▸ **Description of the task**: Transcribe the following records line for line, without changing anything.

▸ **Supplied material**:
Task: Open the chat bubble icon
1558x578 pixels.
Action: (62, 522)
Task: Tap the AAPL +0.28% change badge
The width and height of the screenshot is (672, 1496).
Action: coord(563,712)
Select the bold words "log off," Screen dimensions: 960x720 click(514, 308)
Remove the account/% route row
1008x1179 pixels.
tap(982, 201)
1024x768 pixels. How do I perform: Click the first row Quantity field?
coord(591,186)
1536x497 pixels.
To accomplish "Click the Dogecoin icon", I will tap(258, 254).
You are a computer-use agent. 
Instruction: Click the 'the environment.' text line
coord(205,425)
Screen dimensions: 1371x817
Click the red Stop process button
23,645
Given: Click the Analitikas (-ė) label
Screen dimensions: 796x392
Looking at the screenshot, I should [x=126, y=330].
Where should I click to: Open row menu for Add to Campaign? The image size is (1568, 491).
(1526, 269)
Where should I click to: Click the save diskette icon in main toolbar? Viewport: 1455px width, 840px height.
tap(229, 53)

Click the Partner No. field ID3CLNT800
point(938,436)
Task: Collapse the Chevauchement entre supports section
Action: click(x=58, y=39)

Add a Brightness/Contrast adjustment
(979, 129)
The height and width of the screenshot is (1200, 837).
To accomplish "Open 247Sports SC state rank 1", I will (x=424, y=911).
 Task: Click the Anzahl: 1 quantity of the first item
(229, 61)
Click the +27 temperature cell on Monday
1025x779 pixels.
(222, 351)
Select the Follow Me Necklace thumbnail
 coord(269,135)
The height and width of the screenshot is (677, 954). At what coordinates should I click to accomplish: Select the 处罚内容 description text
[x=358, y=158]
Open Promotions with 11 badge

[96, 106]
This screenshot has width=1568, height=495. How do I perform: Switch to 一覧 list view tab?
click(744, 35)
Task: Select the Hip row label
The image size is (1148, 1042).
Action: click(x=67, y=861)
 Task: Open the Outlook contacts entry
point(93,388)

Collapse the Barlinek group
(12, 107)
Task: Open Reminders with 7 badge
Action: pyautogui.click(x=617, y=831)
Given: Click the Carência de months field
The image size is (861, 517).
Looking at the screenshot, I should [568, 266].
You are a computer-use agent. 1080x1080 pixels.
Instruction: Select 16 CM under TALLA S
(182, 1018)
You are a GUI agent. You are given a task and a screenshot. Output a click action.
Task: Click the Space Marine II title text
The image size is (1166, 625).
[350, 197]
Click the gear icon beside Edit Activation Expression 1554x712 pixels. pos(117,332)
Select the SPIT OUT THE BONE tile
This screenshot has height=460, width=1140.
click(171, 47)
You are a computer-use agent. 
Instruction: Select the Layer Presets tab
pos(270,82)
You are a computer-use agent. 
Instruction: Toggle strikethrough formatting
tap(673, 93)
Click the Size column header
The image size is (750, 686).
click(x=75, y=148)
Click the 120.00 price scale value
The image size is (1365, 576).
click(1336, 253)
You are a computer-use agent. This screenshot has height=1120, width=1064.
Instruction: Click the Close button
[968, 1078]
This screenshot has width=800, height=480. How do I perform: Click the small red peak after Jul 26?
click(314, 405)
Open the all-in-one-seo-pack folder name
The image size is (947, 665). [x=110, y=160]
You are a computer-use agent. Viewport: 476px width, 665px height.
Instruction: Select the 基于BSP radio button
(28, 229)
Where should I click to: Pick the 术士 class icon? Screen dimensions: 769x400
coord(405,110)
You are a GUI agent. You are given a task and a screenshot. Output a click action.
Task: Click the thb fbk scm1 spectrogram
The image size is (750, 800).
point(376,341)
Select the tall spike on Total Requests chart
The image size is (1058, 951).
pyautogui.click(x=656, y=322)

▸ **Full output**:
Task: Open the chat bubble icon
1558x578 pixels.
Action: (62, 522)
Task: Tap the AAPL +0.28% change badge
The width and height of the screenshot is (672, 1496).
Action: coord(563,712)
Select the bold words "log off," Screen dimensions: 960x720 click(514, 308)
Remove the account/% route row
1008x1179 pixels.
tap(982, 201)
1024x768 pixels. How do I perform: Click the first row Quantity field?
coord(591,186)
1536x497 pixels.
To accomplish "Click the Dogecoin icon", I will tap(258, 254).
You are a computer-use agent. 
Instruction: Click the 'the environment.' text line
coord(205,425)
Screen dimensions: 1371x817
Click the red Stop process button
23,645
Given: Click the Analitikas (-ė) label
Screen dimensions: 796x392
Looking at the screenshot, I should [x=126, y=330].
Where should I click to: Open row menu for Add to Campaign? The image size is (1568, 491).
(1526, 269)
Where should I click to: Click the save diskette icon in main toolbar? Viewport: 1455px width, 840px height.
tap(229, 53)

Click the Partner No. field ID3CLNT800
point(938,436)
Task: Collapse the Chevauchement entre supports section
Action: click(x=58, y=39)

Add a Brightness/Contrast adjustment
(979, 129)
The height and width of the screenshot is (1200, 837).
To accomplish "Open 247Sports SC state rank 1", I will (x=424, y=911).
 Task: Click the Anzahl: 1 quantity of the first item
(229, 61)
Click the +27 temperature cell on Monday
1025x779 pixels.
(222, 351)
Select the Follow Me Necklace thumbnail
 coord(269,135)
The height and width of the screenshot is (677, 954). At what coordinates should I click to accomplish: Select the 处罚内容 description text
[x=358, y=158]
Open Promotions with 11 badge

[96, 106]
This screenshot has width=1568, height=495. How do I perform: Switch to 一覧 list view tab?
click(744, 35)
Task: Select the Hip row label
The image size is (1148, 1042).
Action: click(x=67, y=861)
 Task: Open the Outlook contacts entry
point(93,388)

Collapse the Barlinek group
(12, 107)
Task: Open Reminders with 7 badge
Action: pyautogui.click(x=617, y=831)
Given: Click the Carência de months field
The image size is (861, 517).
Looking at the screenshot, I should [568, 266].
You are a computer-use agent. 1080x1080 pixels.
Instruction: Select 16 CM under TALLA S
(182, 1018)
You are a GUI agent. You are given a task and a screenshot. Output a click action.
Task: Click the Space Marine II title text
The image size is (1166, 625).
[350, 197]
Click the gear icon beside Edit Activation Expression 1554x712 pixels. pos(117,332)
Select the SPIT OUT THE BONE tile
This screenshot has height=460, width=1140.
click(171, 47)
You are a computer-use agent. 
Instruction: Select the Layer Presets tab
pos(270,82)
You are a computer-use agent. 
Instruction: Toggle strikethrough formatting
tap(673, 93)
Click the Size column header
The image size is (750, 686).
click(x=75, y=148)
Click the 120.00 price scale value
The image size is (1365, 576).
click(1336, 253)
You are a computer-use agent. This screenshot has height=1120, width=1064.
Instruction: Click the Close button
[968, 1078]
This screenshot has width=800, height=480. How do I perform: Click the small red peak after Jul 26?
click(314, 405)
Open the all-in-one-seo-pack folder name
The image size is (947, 665). [x=110, y=160]
You are a computer-use agent. Viewport: 476px width, 665px height.
Instruction: Select the 基于BSP radio button
(28, 229)
Where should I click to: Pick the 术士 class icon? Screen dimensions: 769x400
coord(405,110)
You are a GUI agent. You are given a task and a screenshot. Output a click action.
Task: Click the thb fbk scm1 spectrogram
The image size is (750, 800).
point(376,341)
Select the tall spike on Total Requests chart
The image size is (1058, 951).
pyautogui.click(x=656, y=322)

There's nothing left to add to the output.